Solutions are due on Sunday, March 11 2018. Please send your solutions as a zipped archive. Please name the archive lastName_HW1.zip and send it to Michael Franke. The archive should contain exactly one plain text file or a markdown file (.txt or .md) with your answers and explanations to all questions. Please keep all your answers short and to the point. Also include your name and student number in the text file. Additionally the archive should contain WebPPL code files (.wppl) for all exercises that require code. Name your code files appropriately; e.g., the code file for the 34th part of exercise 27 should be ex27_part34.wppl.

General advice develop all your code on webppl.org.

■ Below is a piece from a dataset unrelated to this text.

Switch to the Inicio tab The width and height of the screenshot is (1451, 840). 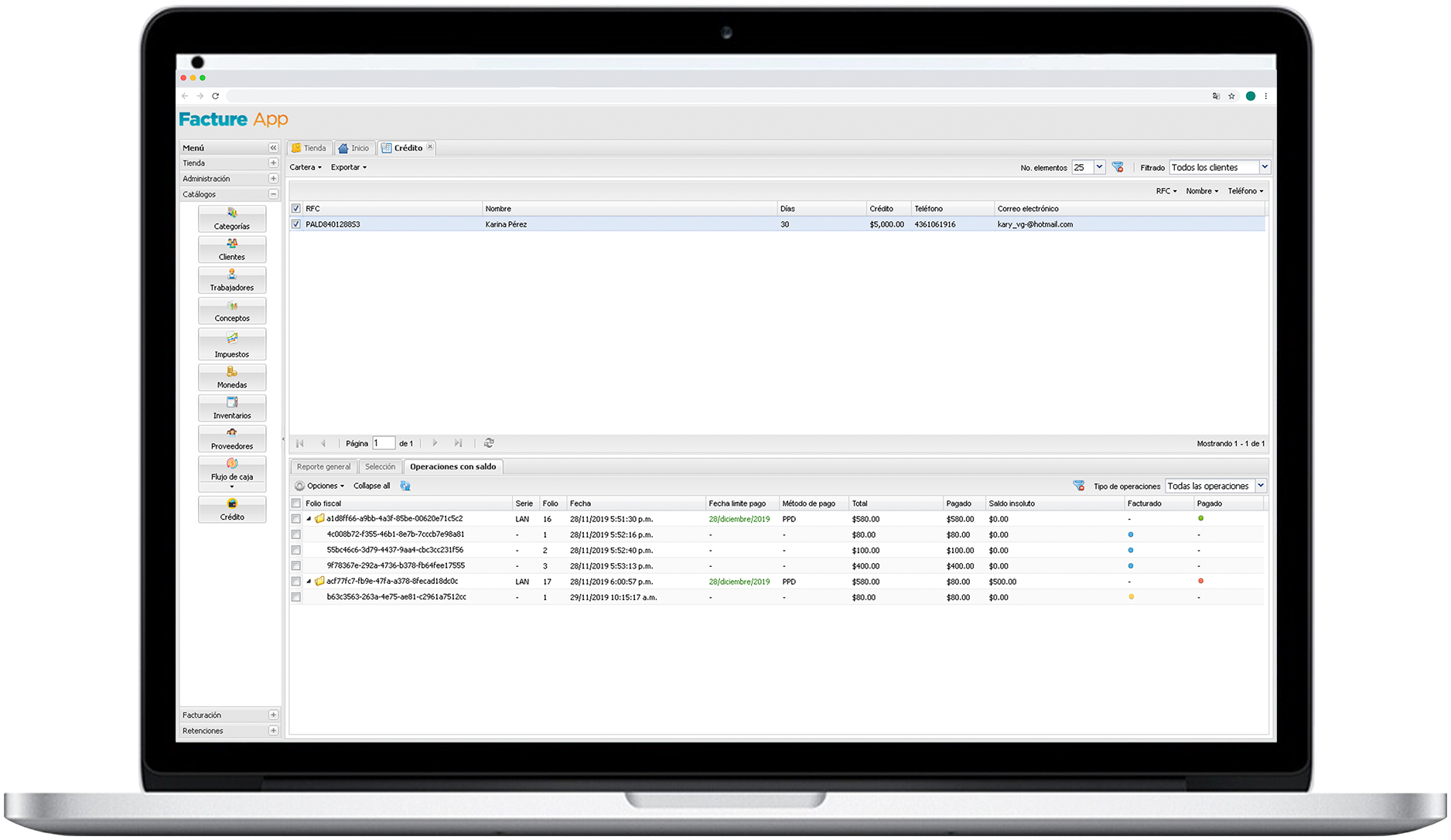(x=354, y=148)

Exercise 1: Plot samples from a normal distribution

In analogy to the material from Chapter I of the BDAPPL Webbook, where we did a similar thing for a Bernoulli distribution, plot 10,000 samples from a normal distribution with mean 0 and standard deviation 1. Please use Gaussian(...) or gaussian(...) (whichever you find more appealing), together with repeat(...) and viz(...). (You can find more information about the normal distribution in WebPPL in the documentation.)

Exercise 2: 2-Box problem

Implement Bayesian reasoning for the 2-box problem in WebPPL in parallel to the code for the 3-card problem.

Jones has two boxes. One contains two gold coins, the other one gold and one silver coin. Jones selects a random box and picks a random coin from it. He shows you a gold coin. What is the probability that the other coin in the box from which Jones presented the gold coin to you is also gold?

Exercise 3: Inferring the bias of a coin from the observation of outcomes

Following the example in Chapter II of the BDAPPL Webbook, let us calculate in WebPPL what a rational agent should believe about the bias of a coin after observing heads out of flips, if they initially believe that any bias of the coin is equally likely. Fortunately for us, a friendly programmer has already written code to do this. Unfortunately for us, there are mistakes. (Hint: Some mistakes are easy to spot. But the programmer also seemed to have difficulties keeping apart WebPPL’s commands for conditioning on observation: check the documentation on condition(...), observe(...) and factor(...).)

var priorDistribution = Uniform({a: 0, b: 1})

viz(Infer({method: "rejection",
           samples: 5000,
           model: function() {
             var theta = repeat(100,sample(priorDistribution))
             var outcome = Binomial({p: theta, n: 25}) 
             observe(outcome == 30) 
             return theta
           }}))
	
  1. Correct the mistakes and send the corrected code as a .wppl file. For each mistake, explain in a few words why it is wrong and how you corrected it. You may do this as a comment in the .wppl file.

  2. Plot the result of the code and interpret it. What does the graph show?

Exercise 4: Scalar implicatures

Use the code from the first model of Chapter II from Probabilistic Language Understanding. Extend the model in the following way:

  1. Currently, the code fixes that there are only 3 apples whose color the conversation is about. Make the code more general, by having a variable total_apples which we can set in the beginning of the code to any arbitrary (but reasonable) value. (*Hints:* the function _.range(total_apples+1) might be really handy; moreover, don’t forget to take care of the semantics, in particcular the meaning of “all”.)
  2. Include messages with the following semantics:
    • “one”, “two” and “three” with a (natrual?) exact number reading (e.g., “one” is true iff exactly 1 apple is red)
    • “many” which is true for any number of red apples bigger than 4
    • “most” which is true for any number of red apples bigger than half of total_apples

Create a histrogram of the pragmatic listener’s interpretation of “some” when total_apples = 10.